= Members of the Western Australian Legislative Assembly, 1956–1959 =

This is a list of members of the Western Australian Legislative Assembly between the 1956 election and the 1959 election, together known as the 22nd Parliament.

| Name | Party | District | Years in office |
|---|---|---|---|
| John Ackland^{[3]} | Country | Moore | 1947–1958 |
| Hugh Andrew | Labor | Victoria Park | 1953–1961 |
| Arthur Bickerton^{[2]} | Labor | Pilbara | 1958–1974 |
| Stewart Bovell | Liberal | Vasse | 1947–1971 |
| John Brady | Labor | Guildford-Midland | 1948–1974 |
| David Brand | Liberal | Greenough | 1945–1975 |
| George Cornell | Country | Mount Marshall | 1947–1967 |
| Charles Court | Liberal | Nedlands | 1953–1982 |
| Harold Crommelin | Liberal | Claremont | 1956–1968 |
| Tom Evans | Labor | Kalgoorlie | 1956–1980 |
| Bill Gaffy | Labor | Canning | 1956–1959 |
| Herb Graham | Labor | East Perth | 1943–1973 |
| Bill Grayden | Ind.
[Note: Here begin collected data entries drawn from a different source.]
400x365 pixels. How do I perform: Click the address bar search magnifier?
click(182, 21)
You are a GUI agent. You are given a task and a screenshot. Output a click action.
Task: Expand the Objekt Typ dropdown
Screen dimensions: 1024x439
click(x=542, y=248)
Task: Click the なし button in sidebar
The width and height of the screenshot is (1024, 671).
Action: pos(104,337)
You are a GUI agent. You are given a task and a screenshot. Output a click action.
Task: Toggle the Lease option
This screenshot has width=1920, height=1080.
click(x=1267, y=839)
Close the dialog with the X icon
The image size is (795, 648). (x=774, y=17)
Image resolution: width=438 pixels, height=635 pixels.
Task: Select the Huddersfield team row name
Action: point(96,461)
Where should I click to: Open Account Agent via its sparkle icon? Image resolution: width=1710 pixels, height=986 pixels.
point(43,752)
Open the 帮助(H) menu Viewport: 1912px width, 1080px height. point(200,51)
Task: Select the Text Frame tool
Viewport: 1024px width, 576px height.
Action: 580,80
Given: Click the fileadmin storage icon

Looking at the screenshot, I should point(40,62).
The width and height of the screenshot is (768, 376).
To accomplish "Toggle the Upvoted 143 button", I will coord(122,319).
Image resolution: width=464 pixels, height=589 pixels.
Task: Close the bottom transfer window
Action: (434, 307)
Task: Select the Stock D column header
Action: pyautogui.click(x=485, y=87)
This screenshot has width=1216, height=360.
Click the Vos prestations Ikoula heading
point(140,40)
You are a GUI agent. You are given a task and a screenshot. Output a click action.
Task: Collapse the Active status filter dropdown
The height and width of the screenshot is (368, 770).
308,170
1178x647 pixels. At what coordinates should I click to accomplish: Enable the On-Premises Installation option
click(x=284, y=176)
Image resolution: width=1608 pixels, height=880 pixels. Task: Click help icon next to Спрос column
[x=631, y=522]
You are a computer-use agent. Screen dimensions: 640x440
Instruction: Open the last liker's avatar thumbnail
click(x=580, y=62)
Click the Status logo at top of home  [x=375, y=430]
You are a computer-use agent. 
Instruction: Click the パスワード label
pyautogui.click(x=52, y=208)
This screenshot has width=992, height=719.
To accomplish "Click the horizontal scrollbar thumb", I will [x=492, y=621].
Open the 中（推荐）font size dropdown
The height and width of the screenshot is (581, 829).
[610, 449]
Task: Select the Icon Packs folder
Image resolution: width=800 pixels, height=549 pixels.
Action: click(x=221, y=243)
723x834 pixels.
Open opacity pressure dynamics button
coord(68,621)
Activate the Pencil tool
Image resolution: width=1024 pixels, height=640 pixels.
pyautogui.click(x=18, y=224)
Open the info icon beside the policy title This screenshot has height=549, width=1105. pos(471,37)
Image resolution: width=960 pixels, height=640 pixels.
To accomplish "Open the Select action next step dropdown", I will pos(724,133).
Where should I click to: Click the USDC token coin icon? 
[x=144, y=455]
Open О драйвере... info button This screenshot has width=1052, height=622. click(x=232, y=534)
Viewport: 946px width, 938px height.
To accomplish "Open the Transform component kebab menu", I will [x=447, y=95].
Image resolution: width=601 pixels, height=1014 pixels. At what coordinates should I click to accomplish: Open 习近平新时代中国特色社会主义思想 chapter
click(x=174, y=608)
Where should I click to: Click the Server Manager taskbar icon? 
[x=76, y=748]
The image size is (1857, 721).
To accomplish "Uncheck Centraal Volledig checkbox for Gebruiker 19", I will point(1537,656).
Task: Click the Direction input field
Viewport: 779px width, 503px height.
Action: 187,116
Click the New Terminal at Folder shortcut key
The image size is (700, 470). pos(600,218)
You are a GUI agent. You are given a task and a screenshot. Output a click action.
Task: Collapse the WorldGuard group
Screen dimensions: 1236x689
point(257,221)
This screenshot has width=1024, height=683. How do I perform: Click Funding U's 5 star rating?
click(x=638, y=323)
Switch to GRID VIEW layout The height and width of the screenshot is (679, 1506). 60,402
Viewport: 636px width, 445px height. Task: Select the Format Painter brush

Lib. | South Perth | 1947–1949; 1956–1993 |
| Jack Hall | Labor | Albany | 1956–1970 |
| Albert Hawke | Labor | Northam | 1933–1968 |
| Stanley Heal | Labor | West Perth | 1953–1965 |
| John Hearman | Liberal | Blackwood | 1950–1968 |
| Bill Hegney | Labor | Mount Hawthorn | 1939–1968 |
| James Hegney | Labor | Middle Swan | 1930–1947; 1950–1968 |
| Ernest Hoar^{[1]} | Labor | Warren | 1943–1957 |
| Ross Hutchinson | Liberal | Cottesloe | 1950–1977 |
| Colin Jamieson | Labor | Beeloo | 1953–1986 |
| Ted Johnson | Labor | Leederville | 1952–1959 |
| Lionel Kelly | Labor | Merredin-Yilgarn | 1941–1968 |
| Stan Lapham | Labor | North Perth | 1953–1959; 1968–1974 |
| Dick Lawrence | Labor | South Fremantle | 1951–1960 |
| Edgar Lewis^{[3]} | Country | Moore | 1958–1974 |
| James Mann | Liberal | Avon Valley | 1930–1962 |
| Iven Manning | Liberal | Harvey | 1950–1974 |
| William Manning | Country | Narrogin | 1956–1974 |
| Frederick Marshall | Labor | Wembley Beaches | 1956–1959 |
| Harry May | Labor | Collie | 1947–1968 |
| Sir Ross McLarty | Liberal | Murray | 1930–1962 |
| Arthur Moir | Labor | Boulder | 1951–1971 |
| Crawford Nalder | Country | Katanning | 1947–1974 |
| Daniel Norton | Labor | Gascoyne | 1953–1974 |
| Emil Nulsen | Labor | Eyre | 1932–1962 |
| Everard O'Brien | Labor | Murchison | 1952–1959 |
| Edward Oldfield | Ind. Lib. | Mount Lawley | 1951–1965 |
| Ray Owen | Country | Darling Range | 1944–1947; 1950–1962 |
| Charles Perkins | Country | Roe | 1942–1962 |
| Percival Potter | Labor | Subiaco | 1956–1959 |
| John Rhatigan | Labor | Kimberley | 1953–1968 |
| George Roberts | Liberal | Bunbury | 1955–1962 |
| Alec Rodoreda^{[2]} | Labor | Pilbara | 1933–1958 |
| Joseph Rowberry^{[1]} | Labor | Warren | 1958–1968 |
| Bill Sewell | Labor | Geraldton | 1950–1974 |
| Joseph Sleeman | Labor | Fremantle | 1924–1959 |
| Lindsay Thorn | Country | Toodyay | 1930–1959 |
| Merv Toms | Labor | Maylands | 1956–1971 |
| John Tonkin | Labor | Melville | 1933–1977 |
| Arthur Watts | Country | Stirling | 1935–1962 |
| Gerald Wild | Liberal | Dale | 1947–1965 |

==Notes==
 On 17 December 1957, the Labor member for Warren, Ernest Hoar, resigned to take up an appointment as Agent-General for Western Australia in London. Labor candidate Joseph Rowberry won the resulting by-election on 25 January 1958.
 On 11 March 1958, the Labor member for Pilbara, Alec Rodoreda, died. Labor candidate Arthur Bickerton was elected unopposed on 24 April 1958.
 On 29 July 1958, the Country member for Moore, John Ackland, died. Country candidate Edgar Lewis won the resulting by-election on 20 September 1958.